◆ **To do**
a – Do these statements agree with the forum thread about a dog pacing and sniffing below? For each, answer yes or no and quote the deciding words of the thread exactly. (i) The dog whose owner started the thread is one year old. (ii) Samantha stays unsettled until her owner sits down and relaxes. (iii) The household of the owner who started the thread has two cats.
b – Carry on the forum thread about a dog pacing and sniffing below, starting right after its final line.
*** Opening Text excerpt ***
# Pacing and sniffing like it's going out of style!



## rffanat1c (Nov 6, 2006)

Does anyone else's GSD just pace back and forth in the house with their nose to the ground? Mine has been doing it for the last 30 minutes without stopping....living room to back of house over and over again! What's the deal with this? He doesn't seem to be looking for anything particular, just having a grand ol' time.


----------



## DianaM (Jan 5, 2006)

Are you sure he's not looking for anything in particular? Could be a sign of impending leg-lift or poop-deposit. In fact, sniffing the ground is one of the warning signs. But if he's housebroken, who knows, maybe he's bored. Or you could have dropped some food around the house. Either way, I'd inspect just to make sure all's in order.

Mine will occasionally cruise and sniff, no doubt making sure there aren't any dust particles out of order or ground-food to be had.


----------



## JeanKBBMMMAAN (May 11, 2005)

Any chance of bloat? (see the sticky in health section)


----------



## Mom2Sam (Jun 9, 2008)

Samantha does this, she definitely likes to smell things and I know she doesn't have to go potty because she has already gone. She doesn't do it all the time, I think she is more sniffing for food that was dropped or she smells our cats. She is also a Momma's girl and she won't settle until I am settled. If she is in the house and I am moving all over the place doing laundry, cleaning, dinner, etc. She is following me and pacing until I actually sit down and relax, then she sits down and relaxes. It is funny and sometimes I have to just tell her to stay because I am going to be right back lol. She is definitely my shadow and hubbies if I am not around. Love her to death, this breed is absolutely amazing and so smart. She amazes me everyday with her intelligence. Sorry kind of went off subject there lol.


----------



## rffanat1c (Nov 6, 2006)

No doesn't have to potty because he just came in from outside, not bloat either, already had a scare with that and was totally different behavior. He does this daily and several times a day, we have three cats and he's only 1 year old. He definitely loves food and searches for it, but I think its a weird game he has made up....something new everyday with these dogs.


----------



## onyx'girl (May 18, 2007)

could a chipmunk have snuck inside? Or maybe a mouse in the house...


----------



## doggiedad (Dec 2, 2007)
*** Closing Text excerpt ***
*** Opening Given data ***
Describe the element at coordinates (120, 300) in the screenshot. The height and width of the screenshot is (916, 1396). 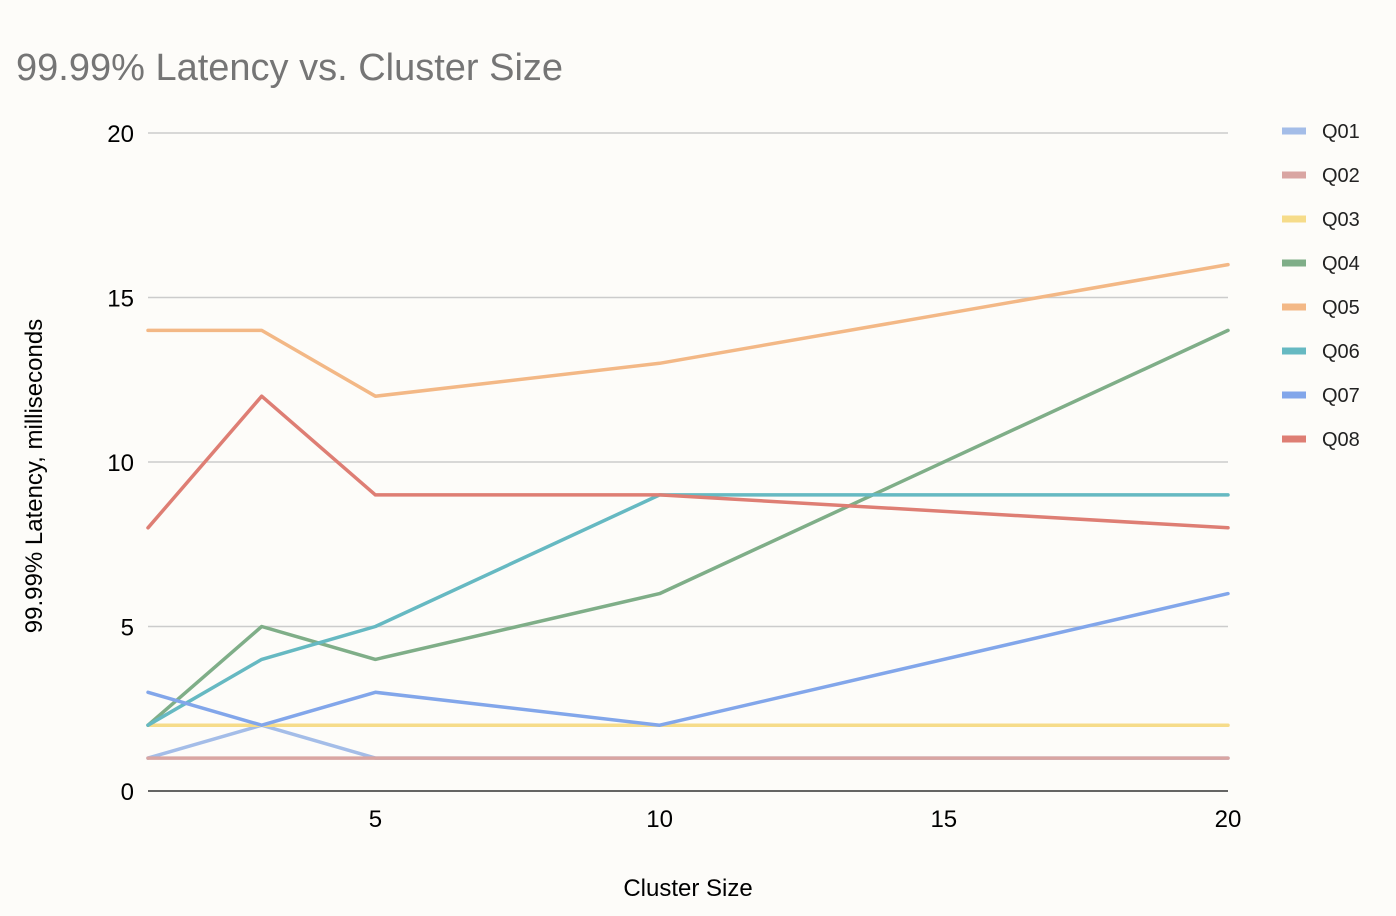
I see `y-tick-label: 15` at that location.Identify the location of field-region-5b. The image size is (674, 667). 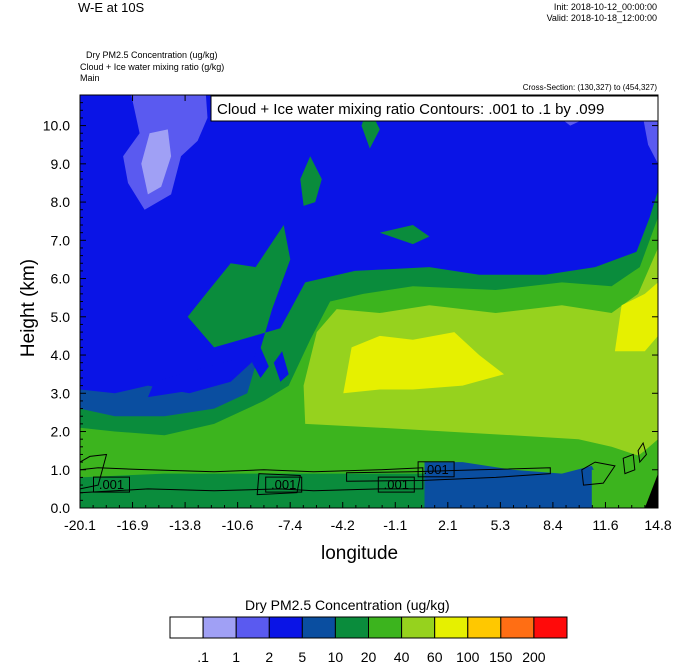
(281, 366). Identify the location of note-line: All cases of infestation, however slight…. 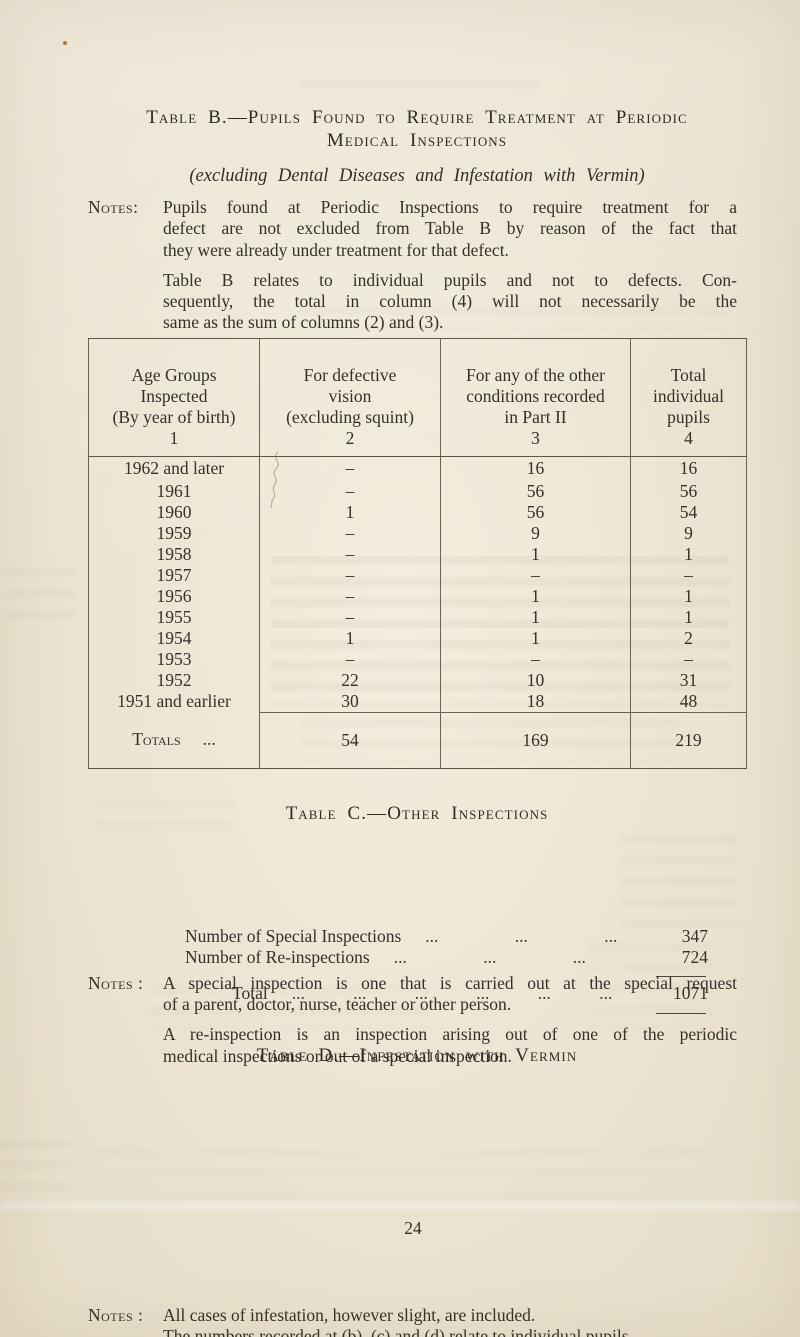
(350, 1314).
*** Closing Given data ***
*** Opening Given data ***
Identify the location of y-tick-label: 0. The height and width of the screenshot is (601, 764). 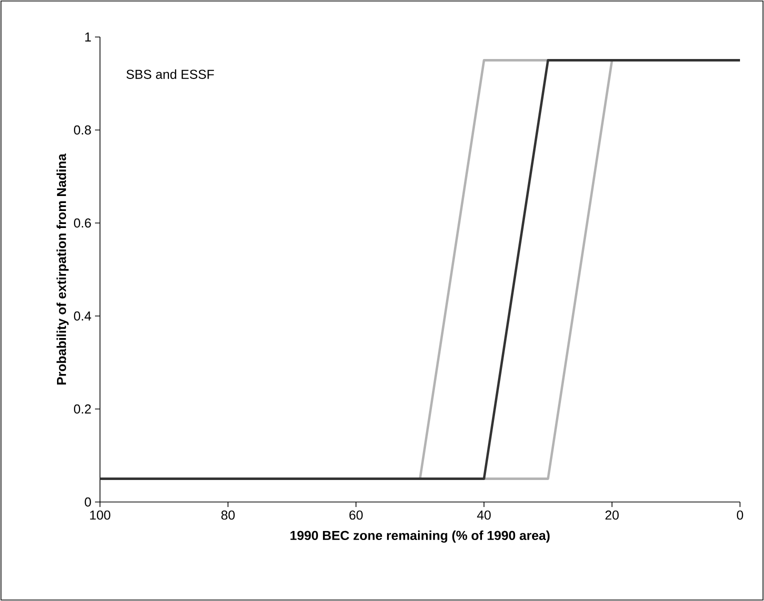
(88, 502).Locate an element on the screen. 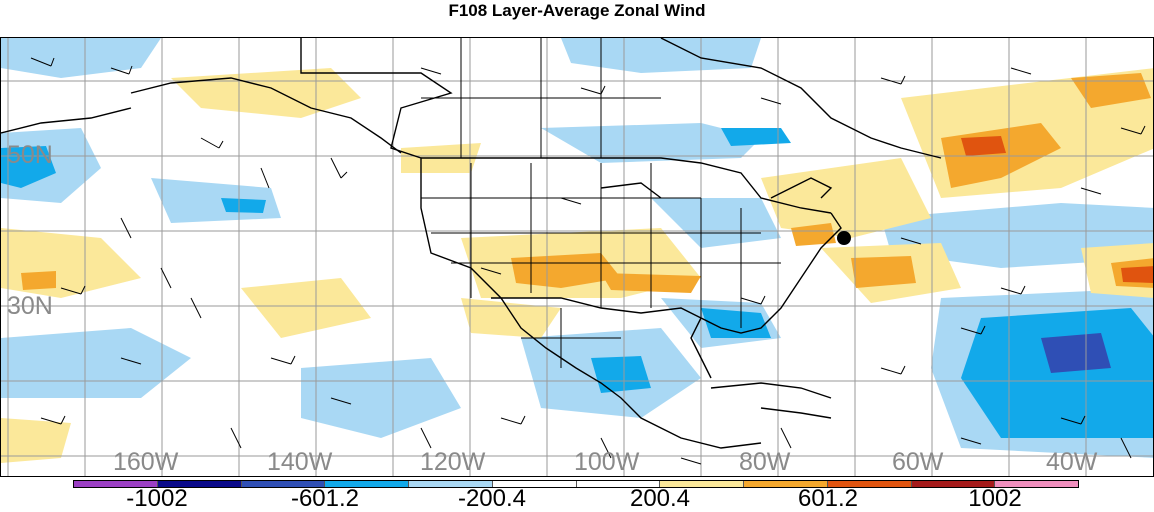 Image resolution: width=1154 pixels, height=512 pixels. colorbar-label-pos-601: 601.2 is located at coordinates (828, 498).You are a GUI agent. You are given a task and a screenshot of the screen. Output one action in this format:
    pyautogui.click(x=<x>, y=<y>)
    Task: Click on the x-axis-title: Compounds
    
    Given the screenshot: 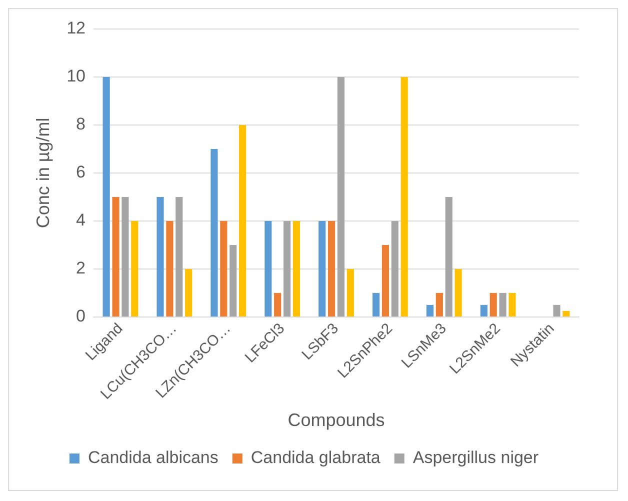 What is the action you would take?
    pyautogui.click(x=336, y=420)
*** Closing Given data ***
*** Opening Given data ***
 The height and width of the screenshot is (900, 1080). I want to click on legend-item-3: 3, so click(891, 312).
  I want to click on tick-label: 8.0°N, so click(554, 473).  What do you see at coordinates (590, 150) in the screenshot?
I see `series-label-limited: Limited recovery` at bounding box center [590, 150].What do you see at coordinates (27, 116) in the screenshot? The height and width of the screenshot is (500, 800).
*** Closing Given data ***
◆ **Exercise results**
a –
(i) Yes: "he's only 1 year old."
(ii) Yes: "She is following me and pacing until I actually sit down and relax, then she sits down and relaxes."
(iii) No: "we have three cats"

b –
nice looking Shep. what kind of dog is that black one? your Shep is pacing and sniffing the scent of the ghost. our house is haunted. lights go on and off. things fall off the walls. the Shep acts like an attack dog sometimes. he sees something in the corner of the room and goes after it. when he reaches the corner he'll sit and growl and snaps at the air. sometimes he acts like he's biting something. he growls and shakes his head like he has something in his mouth. one day last week our neighbor came over to feed and let the dogs out. she put the dogs in the yard and came in the house to get their dinner ready. while she was in the house she heard the back gate opening and closing. she runs outside. when she nears the gate she sees it opened wide. our gate has an automatic closer on it. our gate has a heavy duty spring mechanism on it. it slams behind you when it closes. this morning my GF heard my guitar playing. she called out for me to stop. i was out with the dogs. your dog is on to something.


----------



## rffanat1c (Nov 6, 2006)

She is supposed to be half lab and half German Shepherd. As a puppy she looked like a GSD pup, but now she looks like 14 dogs in one.


----------



## xwildman138x (Jan 11, 2008)

Baron does something similar he walks in circles nose to the ground then he will walk forward slam his paw on the ground then move around in different directions. I think he's looking for crickets were infested with them this year.


----------



## doggiedad (Dec 2, 2007)

look up this dog. Hovawart. they're from Germany.


----------



## ebliss (May 27, 2010)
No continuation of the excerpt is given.